6. Amme alacakları için tatbik edilen hacizlerden önce bir rehinli alacağın bulunması halinde, amme alacağının rehinden önceki hacze iştirak edebilmesi için, bu alacağın genel bütçeye gelir kaydedilen vergi, resim, harç ile vergi cezaları ve bunlara bağlı zam ve faizlerden olması gerekmektedir.
7. Ecrimisil ve İdari para cezaları genel bütçe geliri olmakla birlikte, genel bütçeye gelir kaydedilen vergi, resim, harç ile vergi cezası ve bunlara bağlı zam ve faiz alacaklarından değildir. Bu nedenle rehinli alacaktan önce olan hacze iştirak etmesi mümkün bulunmamaktadır.
8. SGK prim alacağı genel bütçeye gelir kaydedilen vergi, resim, harç ile vergi cezaları ve bunlara bağlı zam ve faizlerden değildir. Bu nedenle rehinli alacaktan önce olan hacze iştirak etmesi mümkün bulunmamaktadır.
9. Hacizli malların alacaklı tahsil dairelerince satılması halinde, satılan malın bedeli tahsil edildikten ve itiraz süreleri geçtikten sonra satışı yapan tahsil dairelerinin alacaklılara pay dağıtımı sonucunu beklemeksizin, satılan malı alıcıya teslim etmesi gerekmektedir.

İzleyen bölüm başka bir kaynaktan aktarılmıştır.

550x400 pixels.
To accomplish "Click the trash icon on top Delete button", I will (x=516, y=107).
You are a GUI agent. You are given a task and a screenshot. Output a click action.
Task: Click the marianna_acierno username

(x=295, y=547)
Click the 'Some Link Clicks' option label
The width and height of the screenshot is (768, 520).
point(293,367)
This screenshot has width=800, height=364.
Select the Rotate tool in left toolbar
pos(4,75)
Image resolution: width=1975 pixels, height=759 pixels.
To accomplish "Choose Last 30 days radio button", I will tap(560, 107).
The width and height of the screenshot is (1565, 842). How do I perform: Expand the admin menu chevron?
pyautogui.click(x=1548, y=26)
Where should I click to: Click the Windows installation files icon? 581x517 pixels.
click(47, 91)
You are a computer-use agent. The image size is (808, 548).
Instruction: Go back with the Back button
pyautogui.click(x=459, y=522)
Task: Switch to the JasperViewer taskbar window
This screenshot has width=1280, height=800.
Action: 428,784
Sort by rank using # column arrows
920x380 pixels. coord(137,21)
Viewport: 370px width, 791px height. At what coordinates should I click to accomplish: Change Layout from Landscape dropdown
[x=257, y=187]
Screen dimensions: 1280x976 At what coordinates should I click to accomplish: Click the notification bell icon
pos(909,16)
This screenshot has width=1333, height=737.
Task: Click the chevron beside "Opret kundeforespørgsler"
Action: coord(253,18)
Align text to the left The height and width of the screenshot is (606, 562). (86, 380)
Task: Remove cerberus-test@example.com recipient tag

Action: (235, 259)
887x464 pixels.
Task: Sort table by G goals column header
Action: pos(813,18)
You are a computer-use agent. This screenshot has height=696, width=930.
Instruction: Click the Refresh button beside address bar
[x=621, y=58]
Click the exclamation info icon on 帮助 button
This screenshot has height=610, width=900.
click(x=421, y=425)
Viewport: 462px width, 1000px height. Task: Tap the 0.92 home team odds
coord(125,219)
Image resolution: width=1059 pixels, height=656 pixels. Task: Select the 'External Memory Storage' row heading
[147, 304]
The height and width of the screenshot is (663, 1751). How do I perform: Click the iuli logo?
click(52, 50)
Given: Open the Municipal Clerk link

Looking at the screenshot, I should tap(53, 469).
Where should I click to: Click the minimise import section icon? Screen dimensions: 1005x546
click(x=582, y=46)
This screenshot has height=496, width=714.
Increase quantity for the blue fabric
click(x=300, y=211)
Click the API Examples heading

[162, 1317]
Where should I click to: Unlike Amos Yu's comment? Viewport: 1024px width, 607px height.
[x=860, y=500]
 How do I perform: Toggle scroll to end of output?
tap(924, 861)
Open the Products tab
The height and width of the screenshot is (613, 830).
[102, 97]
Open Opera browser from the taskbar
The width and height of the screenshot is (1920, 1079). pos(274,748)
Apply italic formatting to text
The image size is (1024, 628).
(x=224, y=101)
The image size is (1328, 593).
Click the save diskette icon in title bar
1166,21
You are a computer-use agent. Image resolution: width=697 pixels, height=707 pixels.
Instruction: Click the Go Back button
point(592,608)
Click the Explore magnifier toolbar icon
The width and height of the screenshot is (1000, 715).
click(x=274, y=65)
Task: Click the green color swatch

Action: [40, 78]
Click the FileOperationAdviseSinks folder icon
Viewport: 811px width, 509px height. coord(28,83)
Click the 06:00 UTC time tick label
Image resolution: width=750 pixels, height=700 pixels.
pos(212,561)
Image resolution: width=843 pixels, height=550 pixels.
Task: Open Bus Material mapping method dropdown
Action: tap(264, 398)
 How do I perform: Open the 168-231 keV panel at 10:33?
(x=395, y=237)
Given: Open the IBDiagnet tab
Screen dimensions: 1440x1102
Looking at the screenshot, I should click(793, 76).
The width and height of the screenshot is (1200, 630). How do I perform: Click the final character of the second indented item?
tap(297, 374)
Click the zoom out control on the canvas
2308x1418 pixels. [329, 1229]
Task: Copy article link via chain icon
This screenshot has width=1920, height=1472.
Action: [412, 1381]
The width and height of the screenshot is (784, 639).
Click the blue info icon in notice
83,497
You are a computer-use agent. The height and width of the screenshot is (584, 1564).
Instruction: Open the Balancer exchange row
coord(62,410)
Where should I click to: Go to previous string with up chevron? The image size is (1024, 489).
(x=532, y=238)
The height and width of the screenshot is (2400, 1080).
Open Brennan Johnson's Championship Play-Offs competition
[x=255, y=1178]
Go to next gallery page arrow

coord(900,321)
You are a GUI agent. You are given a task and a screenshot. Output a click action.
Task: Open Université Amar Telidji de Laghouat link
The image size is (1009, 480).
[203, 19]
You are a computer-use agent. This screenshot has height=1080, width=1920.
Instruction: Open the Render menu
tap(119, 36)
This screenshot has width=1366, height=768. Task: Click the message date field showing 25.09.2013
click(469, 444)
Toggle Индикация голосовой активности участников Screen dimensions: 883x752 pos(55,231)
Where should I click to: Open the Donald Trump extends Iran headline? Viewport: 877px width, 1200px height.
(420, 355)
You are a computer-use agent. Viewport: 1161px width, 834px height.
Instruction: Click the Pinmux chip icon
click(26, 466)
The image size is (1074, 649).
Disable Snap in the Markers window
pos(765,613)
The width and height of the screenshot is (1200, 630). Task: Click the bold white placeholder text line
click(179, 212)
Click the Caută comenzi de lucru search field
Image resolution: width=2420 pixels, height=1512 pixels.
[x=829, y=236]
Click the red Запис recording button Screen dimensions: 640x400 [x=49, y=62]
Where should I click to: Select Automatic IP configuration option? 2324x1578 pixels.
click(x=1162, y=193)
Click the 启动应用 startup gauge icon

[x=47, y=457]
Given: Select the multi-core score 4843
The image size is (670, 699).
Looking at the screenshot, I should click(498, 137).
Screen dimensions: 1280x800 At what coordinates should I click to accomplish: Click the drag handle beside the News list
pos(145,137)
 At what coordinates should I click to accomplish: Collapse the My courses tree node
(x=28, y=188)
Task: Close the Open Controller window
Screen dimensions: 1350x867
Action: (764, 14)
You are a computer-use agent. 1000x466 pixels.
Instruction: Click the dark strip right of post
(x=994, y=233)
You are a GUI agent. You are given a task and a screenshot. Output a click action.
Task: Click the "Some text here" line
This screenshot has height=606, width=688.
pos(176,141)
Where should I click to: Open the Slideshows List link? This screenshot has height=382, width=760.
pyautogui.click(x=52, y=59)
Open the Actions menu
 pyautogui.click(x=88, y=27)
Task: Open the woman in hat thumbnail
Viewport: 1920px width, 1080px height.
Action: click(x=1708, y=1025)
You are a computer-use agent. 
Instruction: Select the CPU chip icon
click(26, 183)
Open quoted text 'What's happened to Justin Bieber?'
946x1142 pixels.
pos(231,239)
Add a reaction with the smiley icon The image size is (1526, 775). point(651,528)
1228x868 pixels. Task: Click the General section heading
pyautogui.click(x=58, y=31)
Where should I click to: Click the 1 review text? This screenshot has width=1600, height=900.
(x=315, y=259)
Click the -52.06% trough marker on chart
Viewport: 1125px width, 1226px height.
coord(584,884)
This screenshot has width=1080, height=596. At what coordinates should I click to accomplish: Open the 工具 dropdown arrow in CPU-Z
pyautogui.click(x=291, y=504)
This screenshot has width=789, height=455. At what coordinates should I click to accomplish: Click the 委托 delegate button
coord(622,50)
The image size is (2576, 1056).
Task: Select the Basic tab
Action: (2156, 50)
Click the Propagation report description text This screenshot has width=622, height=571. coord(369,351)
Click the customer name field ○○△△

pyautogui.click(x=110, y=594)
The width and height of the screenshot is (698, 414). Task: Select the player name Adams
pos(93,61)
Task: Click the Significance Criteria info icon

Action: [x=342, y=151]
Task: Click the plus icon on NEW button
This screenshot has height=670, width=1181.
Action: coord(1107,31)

Diğer taraftan, satılan malın tescile tabi bir mal olması halinde, alıcı adına tescili için malın sicil kaydının tutulduğu ilgili sicillere durumun bildirilmesi ve bu bildirimde malın üzerindeki tüm takyidatların kaldırılmasının istenmesi icap etmektedir.
Sonuç
6183 Sayılı Kanunun 21. Maddesi kapsamında rüçhan hakkından bahsedebilmek için; haczin üçüncü şahıslarca yapılmış olması, hacze iştirakin üçüncü şahıslardan sonra yapılmış olması, hacizli malların paraya çevrilmemiş olması ve hacze iştirak edecek amme alacaklarının 6183 sayılı A.A.T.U.H.K. kapsamında bulunması gerekmektedir.
Son düzenlemeler çerçevesinde rehinden önce üçüncü şahsın haczinin olmaması halinde gümrük resmi, bina ve arazi vergisi gibi eşya ve gayrimenkulün aynından doğan amme alacakları o eşya ve gayrimenkul bedelinden tahsilinde rehinli alacaklardan sonra gelir.
Özetle takip masrafları, haciz, paraya çevirme ve paylaştırma masrafları öncelikle ayrılır. Kalan tutarın dağıtımdaki sıralaması rehin olup olmadığı, rehinden önce haciz bulunup bulunmadığı, malın aynından kaynaklı alacağın olup olmadığı ile bu amme alacağının hacizli olup olmadığı, amme alacağının genel bütçeye gelir kaydedilen vergi, resim, harç ile vergi cezaları ve bunlara bağlı zam ve faizler olup olmadığı hususlarına göre değişir.
Kaynakça:
– 6183 Sayılı Amme Alacaklarının Tahsil Usulü Hakkında Kanun,
– 2004 Sayılı İcra ve İflas Kanunu,
– 4721 Sayılı Türk Medeni Kanunu,
– 3065 Sayılı Katma Değer Vergisi Kanunu,
– Tahsilat Genel Tebliği Seri: A Sıra No: 1,
– 2007/4 Seri Nolu Tahsilat İç Genelgesi,
– TÜRMOB Mevzuat Sirküleri (18.06.2018/105-1),
– Danıştay 9.Daire 30.03.1994 Tarihli 1580 Sayılı Karar.